The Functional Neuroimaging Data Pipeline. Activation patterns obtained from functional neuroimaging studies reflect interactions among the components of a complicated data pipeline of experimental design parameters, and a series of methodological choices including data acquisition, post-acquisition processing and data-analysis model selection.
Measuring prediction error requires estimating model parameters in a training set and using those model parameters to predict the "design matrix" values (e.g., scan state labels such as "activation/baseline") of an independent test set.

Why Optimize The Data Pipeline? As the field of functional neuroimaging matures and becomes more widely used, standardization and optimization of data-analytic approaches, and automated quality control procedures will become increasingly important. For many researchers the generation of a "plausible result" that can be linked to the neuroscientific literature, perhaps through a hypothesis, is often taken as justification of the pipeline choices made providing a systematic bias in the field towards prevailing neuroscientific expectations ( Strother et al., 1995; Skudlarski et al., 1999). We do not advocate ignoring the existing neuroscientific knowledge base, but both its implicit and explicit use needs to be balanced against a concerted effort to independently define and test the validity of the rapidly increasing range of experimental and methodological techniques used in functional neuroimaging. The NPAIRS approach is guided by the rapidly developing field of predictive learning in statistics (Friedman, 1994; Larsen and Hansen, 1997; Ripley, 1998).

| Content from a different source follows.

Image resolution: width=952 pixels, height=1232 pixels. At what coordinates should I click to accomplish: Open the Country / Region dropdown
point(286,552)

NPAIRS Performance Metrics. NPAIRS defines the "validity or quality" of functional neuroimaging results, and the experimental and pipeline choices made in obtaining them, by quantitatively measuring and optimizing their predictive performance in a crossvalidation resampling framework. This is defined as the ability of the pipeline to produce data-analytic model(s) parameters from a training dataset that can accurately predict the values of experimental design parameters (e.g., brain-state labels, performance measures) in an independent test dataset, and also reproduce the activation image parameters between the training and test datasets.

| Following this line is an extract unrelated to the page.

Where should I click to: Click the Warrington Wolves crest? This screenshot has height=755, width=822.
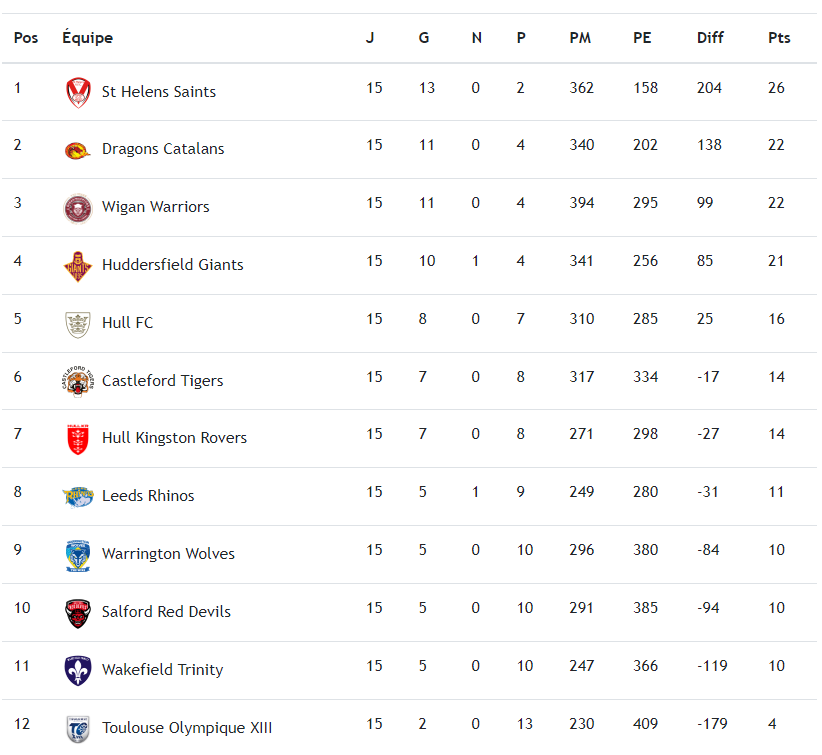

Activation pattern values from both split-half groups are plotted against each other and normalized by their standard deviation (SD) producing the scatter plot above. Projecting onto the PCA major and minor axes and scaling both by the SD of the noise axis provides the z-score scale signal and noise histograms,respectively.

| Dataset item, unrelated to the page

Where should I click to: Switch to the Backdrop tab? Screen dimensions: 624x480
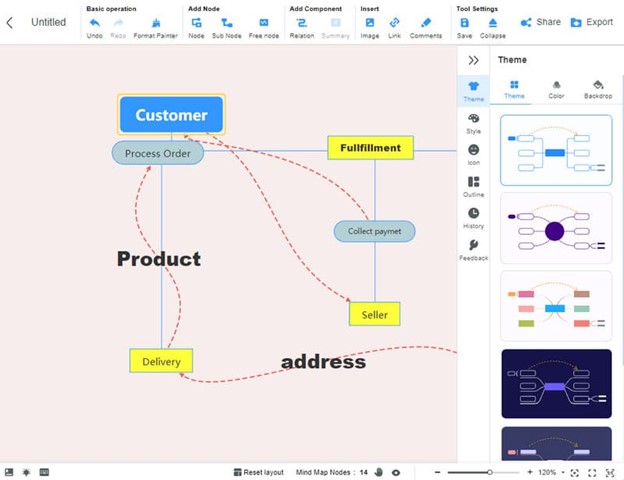point(598,89)
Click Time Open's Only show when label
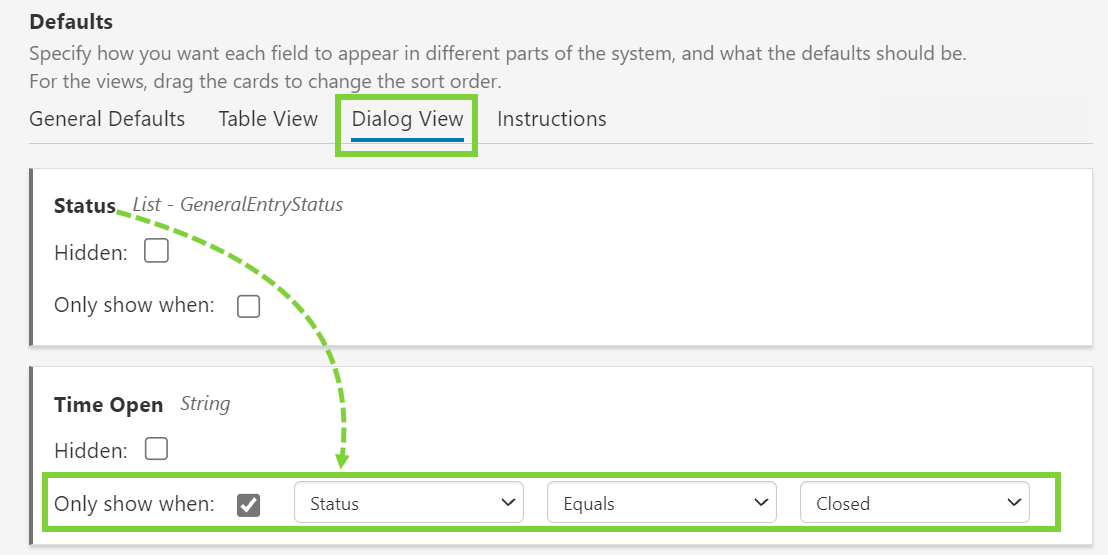Image resolution: width=1108 pixels, height=555 pixels. [134, 503]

Such validity, defined as prediction accuracy and activation pattern reproducibility in an independent test dataset is not guaranteed by inferential statistical procedures, even when the underlying model assumptions are true, unless we have asymptotically large datasets. The use of prediction and reproducibility metrics for model optimization has been proposed in the functional neuroimaging community ( Lautrup et al., 1995; Strother et al., 1995, 97, 98, 01; Mørch et al., 1996, 97; Mørch, 1998; Hansen et al., 1999; Tegeler et al., 1999; Kustra, 2000; Liow et al., 2000; McKeown, 2000; Ngan et al., 2000; Goutte et al., 2001; Kjems et al., 2001; Kustra and Strother, 2001 ) but has been largely ignored, typically in favor of inferential tests of unknown generality (e.g., Friston, 1998; Petersson et al., 1999a, 1999b ).